++++ Input data
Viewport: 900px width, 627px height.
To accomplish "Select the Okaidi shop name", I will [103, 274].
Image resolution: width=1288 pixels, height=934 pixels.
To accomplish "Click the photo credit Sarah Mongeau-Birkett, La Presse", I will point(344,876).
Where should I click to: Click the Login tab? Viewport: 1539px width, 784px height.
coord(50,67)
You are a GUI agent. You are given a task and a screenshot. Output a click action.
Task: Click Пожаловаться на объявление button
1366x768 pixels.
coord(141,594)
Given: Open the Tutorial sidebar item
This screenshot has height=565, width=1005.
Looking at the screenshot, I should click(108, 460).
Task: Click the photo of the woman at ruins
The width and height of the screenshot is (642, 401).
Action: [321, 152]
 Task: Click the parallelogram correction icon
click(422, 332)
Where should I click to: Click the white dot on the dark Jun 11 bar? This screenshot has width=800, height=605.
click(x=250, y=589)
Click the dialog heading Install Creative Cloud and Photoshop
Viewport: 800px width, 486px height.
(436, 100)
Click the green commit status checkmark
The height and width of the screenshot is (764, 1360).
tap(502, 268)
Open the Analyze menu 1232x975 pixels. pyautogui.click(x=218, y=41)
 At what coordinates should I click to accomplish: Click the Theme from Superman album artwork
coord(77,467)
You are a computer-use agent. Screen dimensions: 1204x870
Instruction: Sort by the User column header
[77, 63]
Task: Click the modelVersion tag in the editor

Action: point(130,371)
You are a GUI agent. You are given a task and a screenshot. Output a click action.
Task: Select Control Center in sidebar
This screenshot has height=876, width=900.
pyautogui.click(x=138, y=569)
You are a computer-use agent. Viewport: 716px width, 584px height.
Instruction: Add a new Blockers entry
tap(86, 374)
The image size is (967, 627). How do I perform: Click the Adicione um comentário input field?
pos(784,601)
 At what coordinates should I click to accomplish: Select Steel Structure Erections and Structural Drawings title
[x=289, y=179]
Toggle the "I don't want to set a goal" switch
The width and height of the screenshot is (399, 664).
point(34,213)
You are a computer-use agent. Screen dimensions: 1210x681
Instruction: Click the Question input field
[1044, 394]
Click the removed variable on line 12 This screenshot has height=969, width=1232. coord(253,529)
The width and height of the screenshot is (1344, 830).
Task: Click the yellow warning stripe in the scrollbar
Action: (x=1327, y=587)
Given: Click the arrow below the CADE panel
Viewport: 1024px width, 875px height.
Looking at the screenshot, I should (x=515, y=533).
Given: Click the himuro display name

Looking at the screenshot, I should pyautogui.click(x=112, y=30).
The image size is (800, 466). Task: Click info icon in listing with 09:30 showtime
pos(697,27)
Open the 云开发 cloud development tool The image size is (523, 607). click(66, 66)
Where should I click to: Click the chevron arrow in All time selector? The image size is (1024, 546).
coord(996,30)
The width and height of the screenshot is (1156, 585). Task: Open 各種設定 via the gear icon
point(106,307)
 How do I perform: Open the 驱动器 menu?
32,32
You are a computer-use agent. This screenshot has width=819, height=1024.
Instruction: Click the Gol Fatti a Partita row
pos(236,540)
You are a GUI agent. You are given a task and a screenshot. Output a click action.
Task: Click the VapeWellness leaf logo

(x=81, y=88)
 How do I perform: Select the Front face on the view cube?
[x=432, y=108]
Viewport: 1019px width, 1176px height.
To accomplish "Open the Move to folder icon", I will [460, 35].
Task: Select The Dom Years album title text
++++++++
→ **Instructions for the task**
Whenever a line above includes the string "dimensions", copy it.

→ **Answer space**
You are a computer-use agent. Screen dimensions: 1204x870
You are a computer-use agent. Screen dimensions: 1210x681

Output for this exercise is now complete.